- [TEXTAUSZUG]:
-=-=-=-=-
Zustandekommen eines Anwaltsvertrags durch Anruf des Geschäftsführers

Gericht

AG München


Art der Entscheidung

Urteil


Datum

14. 11. 2003


Aktenzeichen

191 C 26286/03


Leitsatz des Gerichts

  1. Holt der Geschäftsführer einer Gesellschaft telefonisch eine rechtliche Auskunft bei einer Rechtsanwaltskanzlei ein, wird konkludent ein Anwaltsvertrag zwischen Gesellschaft und Kanzlei geschlossen.

  2. Der Anwalt ist nicht verpflichtet, den Mandanten vor der Beantwortung einer Rechtsfrage darauf hinzuweisen, dass die Auskunft kostenpflichtig ist.

  3. Ein geschäftskundiger Mandant kann nicht davon ausgehen, dass Rechtsanwälte kostenlos arbeiten.

Tenor


Endurteil gemäß § 495a ZPO

  1. Die Beklagtenpartei wird verurteilt, an die Klagepartei EUR 77,14 nebst Zinsen in Höhe von 5 Prozentpunkten über dem Basiszinssatz hieraus seit 2.4.2003 zuzüglich EUR 13,31 vorgerichtliche Kosten zu bezahlen.

  2. Die Kosten des Rechtsstreits trägt die Beklagtenpartei.

  3. Das Urteil ist vorläufig vollstreckbar.


Fehlhammer
Richterin am Amtsgericht

Tatbestand


Tatbestand:

(Entfällt gemäß § 313 a I Satz 1 ZPO)

Entscheidungsgründe


Entscheidungsgründe:

Die Klage ist zulässig; insbesondere ist das Amtsgericht München zur Entscheidung örtlich zuständig geworden.

Zwar hat die Beklagte ihren allgemeinen Gerichtsstand nicht im Bezirk des Amtsgerichts München und das Gericht erkennt auch keinen sogenannten gemeinsamen Erfüllungsort auch für die Gebührenklagen des Rechtsanwalts am Kanzleisitz an.
-=-=-=-=-
- [ANGEZEIGTE EINTRÄGE]:
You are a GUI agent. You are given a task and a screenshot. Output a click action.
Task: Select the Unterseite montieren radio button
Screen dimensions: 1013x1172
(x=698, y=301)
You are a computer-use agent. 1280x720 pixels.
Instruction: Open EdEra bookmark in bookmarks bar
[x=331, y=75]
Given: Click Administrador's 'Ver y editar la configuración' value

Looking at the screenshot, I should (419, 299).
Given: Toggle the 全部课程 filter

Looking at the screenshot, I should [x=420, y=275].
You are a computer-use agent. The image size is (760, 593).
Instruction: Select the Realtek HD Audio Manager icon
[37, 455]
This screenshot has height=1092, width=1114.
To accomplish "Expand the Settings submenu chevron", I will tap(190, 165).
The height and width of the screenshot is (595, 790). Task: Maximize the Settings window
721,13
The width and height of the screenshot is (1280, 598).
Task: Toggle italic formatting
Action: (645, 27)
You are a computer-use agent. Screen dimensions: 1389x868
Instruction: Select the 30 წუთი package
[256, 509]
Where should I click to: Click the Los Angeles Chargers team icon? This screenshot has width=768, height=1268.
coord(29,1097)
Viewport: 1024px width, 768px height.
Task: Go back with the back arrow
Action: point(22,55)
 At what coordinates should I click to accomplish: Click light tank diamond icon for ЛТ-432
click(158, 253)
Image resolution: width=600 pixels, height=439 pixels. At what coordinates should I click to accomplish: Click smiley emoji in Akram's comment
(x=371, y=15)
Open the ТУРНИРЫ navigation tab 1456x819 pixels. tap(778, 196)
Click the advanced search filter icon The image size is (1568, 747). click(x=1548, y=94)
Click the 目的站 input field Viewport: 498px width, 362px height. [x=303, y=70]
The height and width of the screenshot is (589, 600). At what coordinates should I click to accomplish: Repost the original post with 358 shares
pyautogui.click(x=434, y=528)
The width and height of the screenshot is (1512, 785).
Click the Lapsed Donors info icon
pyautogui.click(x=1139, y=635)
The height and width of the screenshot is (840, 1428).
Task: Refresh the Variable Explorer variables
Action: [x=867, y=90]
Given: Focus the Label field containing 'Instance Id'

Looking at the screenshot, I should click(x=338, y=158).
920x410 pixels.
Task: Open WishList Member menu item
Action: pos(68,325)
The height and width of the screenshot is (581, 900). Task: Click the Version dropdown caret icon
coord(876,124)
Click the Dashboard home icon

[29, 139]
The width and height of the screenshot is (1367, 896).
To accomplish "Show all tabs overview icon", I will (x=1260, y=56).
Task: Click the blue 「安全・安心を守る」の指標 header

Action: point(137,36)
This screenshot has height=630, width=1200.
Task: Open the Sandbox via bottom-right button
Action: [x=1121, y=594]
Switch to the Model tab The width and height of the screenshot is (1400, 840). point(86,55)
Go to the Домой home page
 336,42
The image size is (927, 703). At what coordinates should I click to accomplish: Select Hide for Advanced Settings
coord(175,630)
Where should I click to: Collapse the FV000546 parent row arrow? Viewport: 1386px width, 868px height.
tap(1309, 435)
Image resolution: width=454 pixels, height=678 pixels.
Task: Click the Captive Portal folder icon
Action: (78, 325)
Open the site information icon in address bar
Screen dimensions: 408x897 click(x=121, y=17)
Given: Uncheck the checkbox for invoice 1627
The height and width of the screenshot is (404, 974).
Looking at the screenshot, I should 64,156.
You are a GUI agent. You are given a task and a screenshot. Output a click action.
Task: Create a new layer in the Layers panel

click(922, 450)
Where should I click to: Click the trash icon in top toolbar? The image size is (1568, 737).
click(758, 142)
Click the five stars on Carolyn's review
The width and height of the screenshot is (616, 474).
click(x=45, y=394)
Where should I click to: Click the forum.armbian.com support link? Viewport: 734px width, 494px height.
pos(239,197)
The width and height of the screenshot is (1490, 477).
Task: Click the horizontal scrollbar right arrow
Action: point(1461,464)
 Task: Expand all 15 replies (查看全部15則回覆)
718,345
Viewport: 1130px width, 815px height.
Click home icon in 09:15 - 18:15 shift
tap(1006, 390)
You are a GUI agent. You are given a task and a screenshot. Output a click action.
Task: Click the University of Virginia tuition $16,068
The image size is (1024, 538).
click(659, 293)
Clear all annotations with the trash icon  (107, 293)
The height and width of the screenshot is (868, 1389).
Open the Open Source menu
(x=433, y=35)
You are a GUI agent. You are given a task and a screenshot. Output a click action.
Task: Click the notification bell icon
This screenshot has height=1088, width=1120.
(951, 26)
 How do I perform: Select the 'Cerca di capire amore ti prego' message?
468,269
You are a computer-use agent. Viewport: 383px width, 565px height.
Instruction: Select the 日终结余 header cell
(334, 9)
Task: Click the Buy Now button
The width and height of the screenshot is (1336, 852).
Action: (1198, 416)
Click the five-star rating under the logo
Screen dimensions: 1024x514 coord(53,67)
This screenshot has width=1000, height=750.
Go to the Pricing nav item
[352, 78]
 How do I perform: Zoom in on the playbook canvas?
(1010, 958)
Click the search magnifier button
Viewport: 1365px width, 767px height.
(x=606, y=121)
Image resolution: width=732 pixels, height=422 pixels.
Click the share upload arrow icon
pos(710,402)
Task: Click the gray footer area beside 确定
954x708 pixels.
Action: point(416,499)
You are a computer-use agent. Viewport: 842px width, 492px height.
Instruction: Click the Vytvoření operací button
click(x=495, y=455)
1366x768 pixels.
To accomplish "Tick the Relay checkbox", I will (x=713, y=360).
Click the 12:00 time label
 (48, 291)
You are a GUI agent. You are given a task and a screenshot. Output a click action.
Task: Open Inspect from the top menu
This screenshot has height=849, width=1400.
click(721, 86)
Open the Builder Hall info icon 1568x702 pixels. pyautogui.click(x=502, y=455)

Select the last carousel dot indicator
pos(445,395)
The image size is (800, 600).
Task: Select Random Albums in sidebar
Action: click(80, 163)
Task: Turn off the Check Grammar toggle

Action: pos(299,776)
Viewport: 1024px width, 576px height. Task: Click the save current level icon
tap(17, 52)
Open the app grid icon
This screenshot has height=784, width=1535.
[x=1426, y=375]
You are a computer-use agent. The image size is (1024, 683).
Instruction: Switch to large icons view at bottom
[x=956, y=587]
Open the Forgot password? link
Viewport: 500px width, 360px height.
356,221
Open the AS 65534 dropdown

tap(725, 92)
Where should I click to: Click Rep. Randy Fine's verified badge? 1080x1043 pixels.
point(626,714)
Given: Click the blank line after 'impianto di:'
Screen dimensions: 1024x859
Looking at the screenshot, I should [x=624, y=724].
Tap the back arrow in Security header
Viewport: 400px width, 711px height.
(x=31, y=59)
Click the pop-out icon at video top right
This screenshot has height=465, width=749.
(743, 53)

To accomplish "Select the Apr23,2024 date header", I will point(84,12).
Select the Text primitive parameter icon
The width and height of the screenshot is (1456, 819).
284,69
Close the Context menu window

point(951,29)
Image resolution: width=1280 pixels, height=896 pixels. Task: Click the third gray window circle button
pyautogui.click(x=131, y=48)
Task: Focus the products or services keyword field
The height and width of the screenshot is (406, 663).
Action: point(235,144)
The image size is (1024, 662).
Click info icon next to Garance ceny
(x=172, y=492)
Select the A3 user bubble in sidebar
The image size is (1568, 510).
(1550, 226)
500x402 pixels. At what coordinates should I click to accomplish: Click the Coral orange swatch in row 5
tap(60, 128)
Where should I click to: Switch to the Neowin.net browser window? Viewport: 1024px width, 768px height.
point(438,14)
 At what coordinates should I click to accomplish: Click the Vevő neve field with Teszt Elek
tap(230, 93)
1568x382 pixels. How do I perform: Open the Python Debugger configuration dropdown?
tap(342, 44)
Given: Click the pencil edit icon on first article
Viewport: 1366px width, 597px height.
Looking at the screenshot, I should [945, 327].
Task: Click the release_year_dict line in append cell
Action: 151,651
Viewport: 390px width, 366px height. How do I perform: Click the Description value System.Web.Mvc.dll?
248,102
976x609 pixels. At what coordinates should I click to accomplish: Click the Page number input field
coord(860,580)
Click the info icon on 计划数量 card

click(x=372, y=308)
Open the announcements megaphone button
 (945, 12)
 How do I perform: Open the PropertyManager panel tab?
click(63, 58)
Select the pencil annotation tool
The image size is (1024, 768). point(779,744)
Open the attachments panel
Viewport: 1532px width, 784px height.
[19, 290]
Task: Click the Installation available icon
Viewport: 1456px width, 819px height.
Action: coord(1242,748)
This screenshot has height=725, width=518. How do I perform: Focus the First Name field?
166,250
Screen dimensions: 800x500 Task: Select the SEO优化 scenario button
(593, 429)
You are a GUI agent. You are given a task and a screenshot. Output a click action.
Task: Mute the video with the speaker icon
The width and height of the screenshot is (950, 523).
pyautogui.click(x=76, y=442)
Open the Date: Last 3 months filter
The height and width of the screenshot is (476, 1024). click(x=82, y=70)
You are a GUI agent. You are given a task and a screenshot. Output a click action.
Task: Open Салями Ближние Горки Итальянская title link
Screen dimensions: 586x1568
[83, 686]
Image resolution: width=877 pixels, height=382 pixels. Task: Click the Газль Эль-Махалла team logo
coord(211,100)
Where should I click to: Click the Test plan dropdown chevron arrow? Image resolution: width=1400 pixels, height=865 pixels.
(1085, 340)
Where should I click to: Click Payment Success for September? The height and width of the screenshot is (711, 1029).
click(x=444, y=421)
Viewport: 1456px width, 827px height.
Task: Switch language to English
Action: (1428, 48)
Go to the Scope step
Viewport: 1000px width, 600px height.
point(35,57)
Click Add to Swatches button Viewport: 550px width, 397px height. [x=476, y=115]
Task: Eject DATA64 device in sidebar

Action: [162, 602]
-=-=-=-=-
- [ZIELE]:
**1.** Welches Gericht hat laut dem Textauszug über den Anwaltsvertrag das Urteil gefällt?
**2.** Wandle die Zeilen der Auflistung vom Anfang bis einschließlich der Zeile mit „Looking at the screenshot, I should [x=420, y=275].“ in eine Markdown-Tabelle mit den Spalten „Nr.“ und „Zeile“ um. Leerzeilen entfallen.
Der Textauszug und die Auflistung haben inhaltlich nichts miteinander zu tun.

- [LÖSUNGEN]:
**1.** Das AG München.

**2.**
| Nr. | Zeile |
|---|---|
| 1 | You are a GUI agent. You are given a task and a screenshot. Output a click action. |
| 2 | Task: Select the Unterseite montieren radio button |
| 3 | Screen dimensions: 1013x1172 |
| 4 | (x=698, y=301) |
| 5 | You are a computer-use agent. 1280x720 pixels. |
| 6 | Instruction: Open EdEra bookmark in bookmarks bar |
| 7 | [x=331, y=75] |
| 8 | Given: Click Administrador's 'Ver y editar la configuración' value |
| 9 | Looking at the screenshot, I should (419, 299). |
| 10 | Given: Toggle the 全部课程 filter |
| 11 | Looking at the screenshot, I should [x=420, y=275]. |